L’Arabie Saoudite dans la course au développement du nucléaire civil

Ultra-dépendante du pétrole, l’Arabie saoudite a annoncé vouloir accélérer la mise en œuvre de son programme dans le nucléaire civil. Le gouvernement a officiellement approuvé, mardi 13 mars 2018, « la politique nationale sur le programme de l’énergie atomique » et compte sur la mise en service de ses premiers réacteurs d’ici 2027.

Une diversification indispensable du bouquet énergétique

Poussé par la chute des prix du pétrole depuis 2014 et par l’augmentation de son déficit public qui en a résulté (53 milliards de dollars en 2017, soit environ 45 milliards d’euros), le gouvernement saoudien s’est engagé bon gré mal gré dans un processus de diversification de son économie, trop largement dépendante des combustibles fossiles. Rappelons que la quasi-totalité de l’électricité du Royaume est toujours générée à partir de pétrole et de gaz naturel, et que la baisse des cours a contraint le pays à tailler dans les subventions publiques et à retarder de grands projets d’infrastructures.

Pour remédier à cette situation et répondre à des besoins croissants en énergie, Riyad entend s’appuyer à la fois sur les énergies vertes et l’énergie nucléaire avec pour objectif d’atteindre une part de 55% d’énergie décarbonée dans son mix énergétique à l’horizon 2040. Un enjeu de taille pour l’Arabie saoudite, pays de 32 millions d’habitants, et dont la consommation d’énergie (qui augmente de plus de 5% par an) devrait doubler dans les 15 prochaines années.

Objectif de 16 réacteurs nucléaires d’ici 2040 en Arabie Saoudite

Outre les énergies vertes donc qui font déjà l’objet d’un important programme de développement lancé en 2017 pour un coût de 30 à 50 milliards de dollars, l’Arabie Saoudite a confirmé ses grandes ambitions pour le développement de l’énergie nucléaire civile dans les deux prochaines décennies.
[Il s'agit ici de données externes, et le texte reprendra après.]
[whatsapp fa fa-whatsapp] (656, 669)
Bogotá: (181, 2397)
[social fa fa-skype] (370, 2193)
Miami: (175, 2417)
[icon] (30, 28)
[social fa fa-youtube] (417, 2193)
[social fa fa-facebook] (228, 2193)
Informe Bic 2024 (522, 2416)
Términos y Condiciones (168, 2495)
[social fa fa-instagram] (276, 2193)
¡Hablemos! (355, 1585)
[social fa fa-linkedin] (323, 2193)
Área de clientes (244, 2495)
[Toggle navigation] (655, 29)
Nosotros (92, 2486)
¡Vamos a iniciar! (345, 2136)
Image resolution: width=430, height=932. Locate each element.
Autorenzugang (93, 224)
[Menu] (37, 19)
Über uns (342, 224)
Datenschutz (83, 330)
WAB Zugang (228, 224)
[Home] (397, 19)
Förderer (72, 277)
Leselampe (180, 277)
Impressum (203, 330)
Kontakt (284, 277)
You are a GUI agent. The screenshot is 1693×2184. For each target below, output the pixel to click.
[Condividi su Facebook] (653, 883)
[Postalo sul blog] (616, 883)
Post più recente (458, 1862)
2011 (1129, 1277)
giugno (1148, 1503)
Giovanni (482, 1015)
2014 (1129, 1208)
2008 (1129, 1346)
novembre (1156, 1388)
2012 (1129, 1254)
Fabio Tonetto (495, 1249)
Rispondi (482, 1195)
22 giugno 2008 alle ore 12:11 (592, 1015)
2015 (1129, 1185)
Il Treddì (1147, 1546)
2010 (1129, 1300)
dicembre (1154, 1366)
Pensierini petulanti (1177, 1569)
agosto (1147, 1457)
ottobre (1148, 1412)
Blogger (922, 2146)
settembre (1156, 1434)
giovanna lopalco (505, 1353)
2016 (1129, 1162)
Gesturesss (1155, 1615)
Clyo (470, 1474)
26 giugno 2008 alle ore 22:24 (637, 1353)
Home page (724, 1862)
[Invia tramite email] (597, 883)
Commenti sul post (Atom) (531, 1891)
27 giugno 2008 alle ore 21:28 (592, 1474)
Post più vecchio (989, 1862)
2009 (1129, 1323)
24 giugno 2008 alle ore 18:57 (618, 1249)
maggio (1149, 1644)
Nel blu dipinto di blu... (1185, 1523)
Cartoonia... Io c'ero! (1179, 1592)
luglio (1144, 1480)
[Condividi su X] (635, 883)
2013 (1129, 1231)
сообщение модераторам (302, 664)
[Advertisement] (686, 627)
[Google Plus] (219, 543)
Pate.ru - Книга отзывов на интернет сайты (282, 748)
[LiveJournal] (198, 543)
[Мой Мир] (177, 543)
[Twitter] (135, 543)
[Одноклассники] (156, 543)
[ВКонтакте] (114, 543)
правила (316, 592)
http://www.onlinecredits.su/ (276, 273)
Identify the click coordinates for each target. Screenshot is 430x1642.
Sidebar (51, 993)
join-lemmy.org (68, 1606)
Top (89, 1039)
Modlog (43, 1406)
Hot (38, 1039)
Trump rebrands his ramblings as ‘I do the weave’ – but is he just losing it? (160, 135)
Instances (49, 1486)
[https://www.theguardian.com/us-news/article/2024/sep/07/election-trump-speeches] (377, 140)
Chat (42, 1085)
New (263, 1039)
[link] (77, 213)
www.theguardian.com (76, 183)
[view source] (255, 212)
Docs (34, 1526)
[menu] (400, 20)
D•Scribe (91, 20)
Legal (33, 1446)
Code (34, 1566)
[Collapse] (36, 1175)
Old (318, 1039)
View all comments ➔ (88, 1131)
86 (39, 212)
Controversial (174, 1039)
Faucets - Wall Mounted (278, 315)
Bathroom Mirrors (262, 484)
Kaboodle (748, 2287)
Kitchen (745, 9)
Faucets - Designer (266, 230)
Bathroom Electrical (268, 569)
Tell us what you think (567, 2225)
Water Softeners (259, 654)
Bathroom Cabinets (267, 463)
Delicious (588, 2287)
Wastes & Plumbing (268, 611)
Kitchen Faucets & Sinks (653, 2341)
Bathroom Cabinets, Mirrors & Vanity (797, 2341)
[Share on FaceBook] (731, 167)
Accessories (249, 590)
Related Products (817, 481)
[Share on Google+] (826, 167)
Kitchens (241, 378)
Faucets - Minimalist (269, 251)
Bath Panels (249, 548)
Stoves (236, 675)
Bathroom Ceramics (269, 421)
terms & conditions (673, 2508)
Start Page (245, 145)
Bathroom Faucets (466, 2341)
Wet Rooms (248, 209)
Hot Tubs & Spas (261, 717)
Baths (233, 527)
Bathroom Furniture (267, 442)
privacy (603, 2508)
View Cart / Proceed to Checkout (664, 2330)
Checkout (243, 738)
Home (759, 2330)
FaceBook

Le gouvernement a officiellement « approuvé la politique nationale sur le programme de l’énergie atomique », mardi 13 mars 2018, et détaillé ses objectifs en la matière qui portent dans un premier temps sur la construction de 16 réacteurs nucléaires d’ici 2040, pour un coût total estimé autour de 80 milliards de dollars (65 milliards d’euros).

Le royaume wahhabite souhaite atteindre une capacité de production de 17,6 gigawatts d’ici 2040, soit un peu plus de 10% de la production totale d’électricité, et débutera par la construction de deux réacteurs, produisant chacun entre 1,2 et 1,6 gigawatts. Riyad compte sur une mise en service de ses deux premières unités de production dès 2027 et devrait logiquement accélérer le processus de négociations en cours suite au lancement de son premier appel d’offres. Dès le mois prochain, le gouvernement pourrait donc présélectionner deux à trois entreprises internationales parmi cinq groupes originaires de Chine, de Corée du Sud, de Russie, de France et des Etats-Unis, « avant de fixer son choix définitif en décembre », a précisé à l’agence Bloomberg Abdel Malek al-Sabery, consultant au King Abdullah City for Atomic and Renewable Energy (Kacare).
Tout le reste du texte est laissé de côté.